No hay contestación ni de él ni desde la otra parte de la línea.
—¿Gabriel?
—Oye, ¿estás bien? —dice de pronto, como si fuéramos amigos de hace doscientos años y me conociera como la palma de su mano. Es raro. De pronto me siento como cuando Bea me llama para preguntarme si estoy ovulando.
—Eh…, sí. ¿Por?
—No estarás deprimida por ese tipo, ¿verdad?

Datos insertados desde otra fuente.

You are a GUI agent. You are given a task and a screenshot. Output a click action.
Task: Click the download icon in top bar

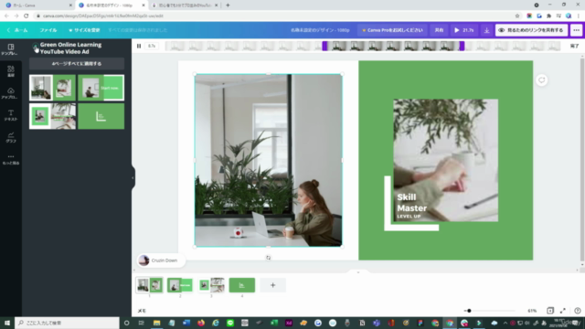pos(486,30)
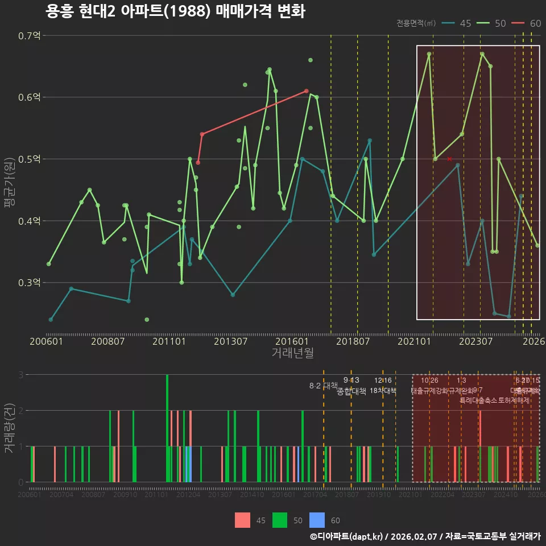Click the 1·3 규제완화 label

point(461,386)
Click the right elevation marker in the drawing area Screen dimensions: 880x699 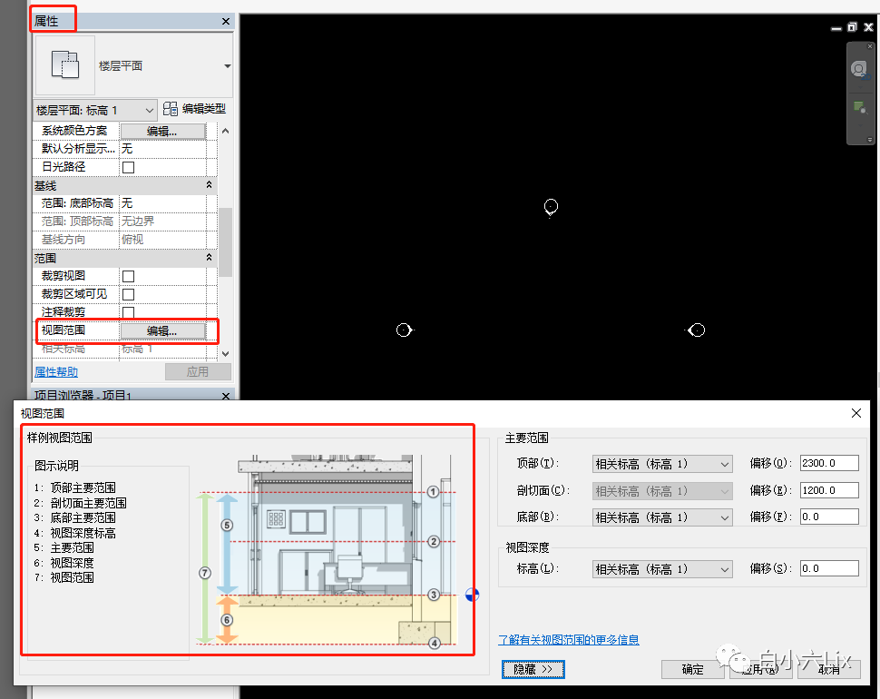coord(695,330)
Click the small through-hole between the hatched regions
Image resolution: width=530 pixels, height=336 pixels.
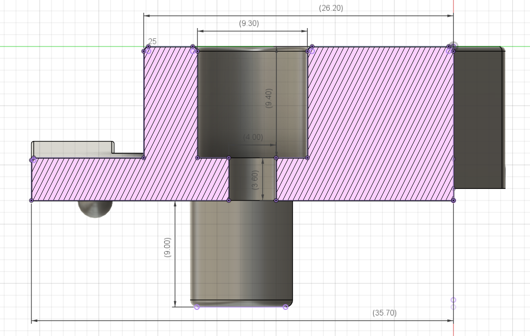coord(252,179)
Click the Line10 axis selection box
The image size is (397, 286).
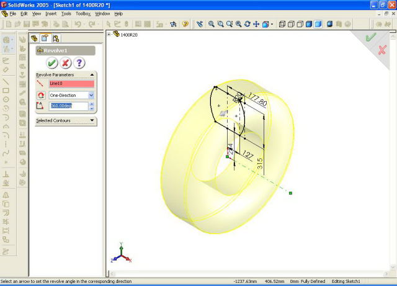71,83
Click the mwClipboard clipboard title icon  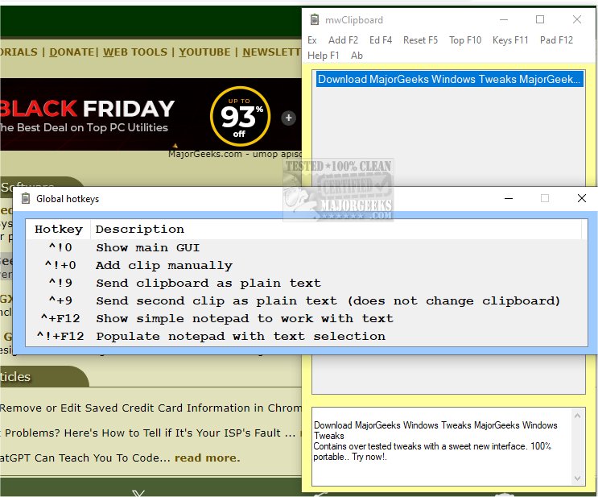[x=314, y=20]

—Deja de hablar de ese tipo. —Me enfurruño y me parece increíble ponerme así con Gabriel por teléfono.
—Yo sé lo que necesitas.
—No, no necesito más pollas —murmuro—. Mis amigas ya me llevaron a un boys y me deprimí tanto después que estuve un mes sin llevar tanga.
—Eh…, no me refería a eso, pero si quieres te hago llegar un vibrador junto con el teléfono.
—Quizá sea la respuesta para no volver a complicarme la vida con ningún imbécil.
—Tú mandas. —Se ríe.
—Ni se te ocurra —le contesto divertida.
—Bueno, de algún modo tendré que pagarte que me honraras enseñándome un pecho. Precioso, por cierto.
—Gracias. Tú tienes pinta de haber visto muchos.
—Te dejo trabajar.
—Eres muy amable por haber hecho esta llamada personalmente —le digo—. Al final creeré que eres un buen tipo y todo.
—Es que me divierte hablar contigo.
Sonrío como una tonta.
—Disfruta de tu cigarrillo y de tu terraza.
—Y tú de tus ordenadores y de tu Álvaro.
Gabriel cuelga y mientras me dirijo al despacho de Álvaro pienso que en realidad, por muy cantante que sea, me parece un tío más normal que muchos de mis compañeros de oficina. Miro a dos de ellos, que están jugando a los Pokemon a escondidas del jefe. ¿Es posible que Gabriel solo represente un papel y que en el fondo sea como yo? Bueno, como yo no, que soy un poco marciana.
—Dime —le suelto a Álvaro apoyándome en el marco de la puerta.
—Creí que hoy era tu día de vacaciones —dice sin mirarme.
—Al final no me hizo falta.
—Cierra la puerta.
Y sé que me va a escocer cuando salga. Cierro y le miro. Tiene en los ojos ese brillo cruel de cuando tira a matar. Sé que me va a hacer daño.
—No eres especial, Silvia, y no vas a tener trato de favor conmigo. Si pides un día de vacaciones y dices que no vendrás a trabajar, eso es lo que espero que hagas. Pero aquí estás. En la oficina y, además, con llamaditas personales. No sé a qué juegas, pero no me gusta. —Le aguanto la mirada—. Deja de hacer o deshacer a tu antojo —sigue diciendo, sin apartar el iris gris claro y frío de mis ojos—. Estoy harto de tener que hacerte de niñera. La próxima vez te pondré una amonestación por escrito.
—Qué raro, con lo poco que te gusta castigarme… —murmuro con condescendencia—. ¿Me quito las bragas ya?
Álvaro aprieta los dientes. Lo sé porque su mandíbula se tensa.
—Esto es trabajo. No mezcles las cosas —me dice, suavizando de pronto su tono.
—Nunca es trabajo. Y déjame en paz. Hoy no quiero verte ni oírte. —Me levanto y voy hacia la puerta.
Pero él no contesta. Sabe que en días como el de hoy es mejor callar. Él sabe cuánto daño puede hacer. Y yo vuelvo a mi mesa, donde me coloco los auriculares y pongo en modo repeat el disco de Gabriel para volver a escucharlo y tratar de olvidar que Álvaro existe.